What's wrong with PHP Regular Expressions:#

PHP regular expressions API is far from perfect. Here's only a handful of what's wrong with it:

PHP is Implicit#

You are probably a PHP developer. I would like to get 'Robert likes apples'. Can you tell me which is the correct signature for this task?

preg_replace('/Bob/', 'Robert', 'Bob likes apples'); // pattern, replacement, subject
// or
preg_replace('/Bob/', 'Bob likes apples', 'Robert'); // pattern, subject, replacement
// ??

PHP is Unintuitive#

Programming languages are tools created to solve problems. An experienced programmer should be able to look at the code and tell what it does.

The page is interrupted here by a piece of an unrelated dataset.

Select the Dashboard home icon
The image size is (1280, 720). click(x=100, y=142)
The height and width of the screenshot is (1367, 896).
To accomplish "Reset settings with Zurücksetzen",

  • Whole set of regular expressions with PHP throws all kinds of notices, warnings, errors and fatal errors, as well as silently ignoring invalid data.
  • Matching API has two functions: preg_match() (first) or preg_match_all().
  • Replacing API has four functions: preg_replace(), preg_replace_callback(), preg_replace_callback_array() and preg_filter().
  • preg_replace() and other replacing functions have two optional int parameters, and I never know which is $limit and which is &$count.
  • Function which does replacing is named preg_filter().
  • Matching returns an array of arrays, which contain either a string, null, or an array of nulls, strings and ints. What type exactly is returned depends on the runtime subject and the order of the values.
  • Functions with 4, 5, 6 parameters (3-4 of which are optional).

PHP is Messy#

  • PREG_OFFSET_CAPTURE is a nightmare! It changes return type from "an array of arrays" to "an array of arrays of arrays".
  • PREG_SET_ORDER / PREG_PATTERN_ORDER change return values. It's either "groups of matches" or "matches of groups", depending on the flag.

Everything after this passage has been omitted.